In an awe-inspiring story out of Wilmington, NC, 24-year-old Jackie Jameson has perfected a feat of illusion, transforming a 30-minute recipe that should have been relatively straightforward into a three-hour-long recipe that endangered her life several times.
You go, Jackie! Make it hard, somehow!
“I’m not much of a chef,” Jackie told reporters, making a hilarious understatement that everyone found quite amusing. “I decided to start small with cooking, just trying a four-step pasta dish that seemed impossible to fuck up.”
Impossible for some, maybe, but no “simple” recipe was a match for The Great Zhaqueline!
Fast forward three hours and Jackie has cut four of the five fingers on her right hand significantly, squished her thumb in the garlic press, and is in a generally terrible mood.
Throughout it all, though, she has remained determined to listen to a podcast.
“Did I leave the gas stove on – unlit – for about five minutes? Yes,” she told reporters while searching for more medical grade gauze. “Am I feeling a bit lightheaded?” Jackie passed out before answering this question.
Yet another display of masterful showmanship and control of suspense!
“Wait, did you say Jackie is trying to make a 30-minute meal?” her best friend, Leanne Wu, asked reporters when contacted for comment. Leanne then hung up and arrived at Jackie’s door within 10 minutes, out of breath and holding a tourniquet just in case.
This isn’t the first time Jackie has managed to transform an easy cooking task into a drawn-out medical emergency.
“She once tried to make a tofu scramble and vegetable stir fry to impress a date,” Leanne recounted. “By hour four of the process, Jackie realized she’d been boiling the tofu – not frying it – and the packaging was still on, creating a noxious gas.”
Step aside, Houdini! There’s a new master magician in town!
Given that Jackie manages to make simple meals into Odyssey-like tests of will and perseverance, scientists are concerned about what would happen if she ever attempted to cook a complex dish.
“We’ve crunched the numbers,” said Dr. Phoebe DeMarks from the Culinary Institute of America. “And it seems like if Jackie ever tried to flambé, julienne, or even broil something, the results would be catastrophic.”
At press time, Jackie had given up on making her pasta dish and instead turned her eye toward reheating last night’s leftovers. Last we heard from her, she had just put the tin foil packaging in the microwave.

==========

» Actions to take
(1) In the story about Jackie Jameson's cooking, who arrived at Jackie's door holding a tourniquet?
(2) Rewrite the stretch of the cooking story from "In an awe-inspiring" through "it hard, somehow!", renaming "Jackie" to "Jessie" throughout.

(Stored data)
==========

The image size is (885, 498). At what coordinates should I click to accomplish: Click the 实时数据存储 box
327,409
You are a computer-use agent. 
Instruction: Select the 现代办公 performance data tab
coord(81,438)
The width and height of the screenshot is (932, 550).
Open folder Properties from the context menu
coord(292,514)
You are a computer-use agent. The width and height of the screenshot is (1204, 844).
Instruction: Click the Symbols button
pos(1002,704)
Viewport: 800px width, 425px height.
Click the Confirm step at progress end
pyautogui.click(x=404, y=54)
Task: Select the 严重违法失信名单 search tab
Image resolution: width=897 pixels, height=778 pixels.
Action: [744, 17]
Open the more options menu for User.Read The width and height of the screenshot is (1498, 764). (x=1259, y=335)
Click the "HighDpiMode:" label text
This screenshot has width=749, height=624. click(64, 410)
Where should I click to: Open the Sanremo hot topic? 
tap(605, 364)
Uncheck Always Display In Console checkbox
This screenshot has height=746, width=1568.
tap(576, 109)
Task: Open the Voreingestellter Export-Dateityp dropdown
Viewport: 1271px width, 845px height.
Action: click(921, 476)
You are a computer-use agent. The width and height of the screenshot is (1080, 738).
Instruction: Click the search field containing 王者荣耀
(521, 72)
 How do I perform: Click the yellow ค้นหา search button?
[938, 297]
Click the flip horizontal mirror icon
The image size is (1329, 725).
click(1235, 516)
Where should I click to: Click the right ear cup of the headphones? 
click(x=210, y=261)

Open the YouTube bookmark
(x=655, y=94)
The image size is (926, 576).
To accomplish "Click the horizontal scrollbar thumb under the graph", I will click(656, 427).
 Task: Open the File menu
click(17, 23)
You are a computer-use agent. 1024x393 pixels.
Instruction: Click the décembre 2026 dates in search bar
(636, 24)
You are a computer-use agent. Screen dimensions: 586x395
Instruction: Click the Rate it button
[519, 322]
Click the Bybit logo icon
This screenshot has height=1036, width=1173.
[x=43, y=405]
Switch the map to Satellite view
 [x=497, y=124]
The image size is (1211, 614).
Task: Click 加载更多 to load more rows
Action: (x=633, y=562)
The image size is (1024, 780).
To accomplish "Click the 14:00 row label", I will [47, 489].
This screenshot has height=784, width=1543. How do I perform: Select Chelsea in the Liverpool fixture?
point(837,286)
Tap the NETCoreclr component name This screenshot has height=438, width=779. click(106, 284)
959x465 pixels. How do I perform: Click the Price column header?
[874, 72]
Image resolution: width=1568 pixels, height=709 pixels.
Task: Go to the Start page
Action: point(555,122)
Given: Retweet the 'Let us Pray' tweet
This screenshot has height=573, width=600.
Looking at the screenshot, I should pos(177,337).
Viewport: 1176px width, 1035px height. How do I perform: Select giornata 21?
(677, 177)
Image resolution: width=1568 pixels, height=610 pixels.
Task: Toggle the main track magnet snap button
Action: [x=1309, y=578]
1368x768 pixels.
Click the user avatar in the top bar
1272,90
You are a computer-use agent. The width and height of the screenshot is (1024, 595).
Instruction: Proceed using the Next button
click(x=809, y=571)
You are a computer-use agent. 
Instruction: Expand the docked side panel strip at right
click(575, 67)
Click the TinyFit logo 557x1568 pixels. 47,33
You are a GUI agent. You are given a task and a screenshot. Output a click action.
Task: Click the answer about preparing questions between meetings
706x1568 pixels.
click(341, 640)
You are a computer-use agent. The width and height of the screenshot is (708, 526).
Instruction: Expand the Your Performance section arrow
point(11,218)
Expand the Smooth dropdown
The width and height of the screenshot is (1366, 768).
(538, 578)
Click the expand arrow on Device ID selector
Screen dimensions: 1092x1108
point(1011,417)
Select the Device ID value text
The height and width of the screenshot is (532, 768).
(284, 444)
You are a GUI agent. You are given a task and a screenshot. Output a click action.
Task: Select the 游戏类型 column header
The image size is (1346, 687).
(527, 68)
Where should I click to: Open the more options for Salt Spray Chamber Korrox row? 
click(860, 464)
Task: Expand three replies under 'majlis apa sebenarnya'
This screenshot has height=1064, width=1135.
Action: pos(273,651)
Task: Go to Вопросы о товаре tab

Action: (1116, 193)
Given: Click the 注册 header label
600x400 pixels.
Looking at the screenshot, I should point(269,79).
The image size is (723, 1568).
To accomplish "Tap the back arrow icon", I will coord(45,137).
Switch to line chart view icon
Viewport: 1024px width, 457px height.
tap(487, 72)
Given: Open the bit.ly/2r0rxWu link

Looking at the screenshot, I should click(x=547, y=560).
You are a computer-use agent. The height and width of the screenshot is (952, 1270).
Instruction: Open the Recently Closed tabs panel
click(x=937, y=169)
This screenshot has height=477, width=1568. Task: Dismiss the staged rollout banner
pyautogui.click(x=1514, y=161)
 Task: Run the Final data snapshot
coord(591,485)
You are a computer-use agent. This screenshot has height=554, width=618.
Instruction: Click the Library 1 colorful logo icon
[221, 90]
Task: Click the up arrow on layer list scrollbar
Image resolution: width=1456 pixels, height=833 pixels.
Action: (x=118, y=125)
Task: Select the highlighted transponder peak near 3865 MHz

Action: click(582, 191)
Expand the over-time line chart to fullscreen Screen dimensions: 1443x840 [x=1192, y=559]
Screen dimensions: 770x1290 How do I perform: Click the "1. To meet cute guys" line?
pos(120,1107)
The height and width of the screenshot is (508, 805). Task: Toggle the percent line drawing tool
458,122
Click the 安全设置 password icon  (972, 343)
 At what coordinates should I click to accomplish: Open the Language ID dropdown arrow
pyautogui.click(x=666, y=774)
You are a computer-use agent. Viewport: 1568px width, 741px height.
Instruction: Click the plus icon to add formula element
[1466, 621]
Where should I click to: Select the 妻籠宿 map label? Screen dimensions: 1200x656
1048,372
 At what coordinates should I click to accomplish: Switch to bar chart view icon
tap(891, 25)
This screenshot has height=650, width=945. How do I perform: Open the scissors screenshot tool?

==========

» Solutions by task
(1) Her best friend, Leanne Wu.

(2)
In an awe-inspiring story out of Wilmington, NC, 24-year-old Jessie Jameson has perfected a feat of illusion, transforming a 30-minute recipe that should have been relatively straightforward into a three-hour-long recipe that endangered her life several times.
You go, Jessie! Make it hard, somehow!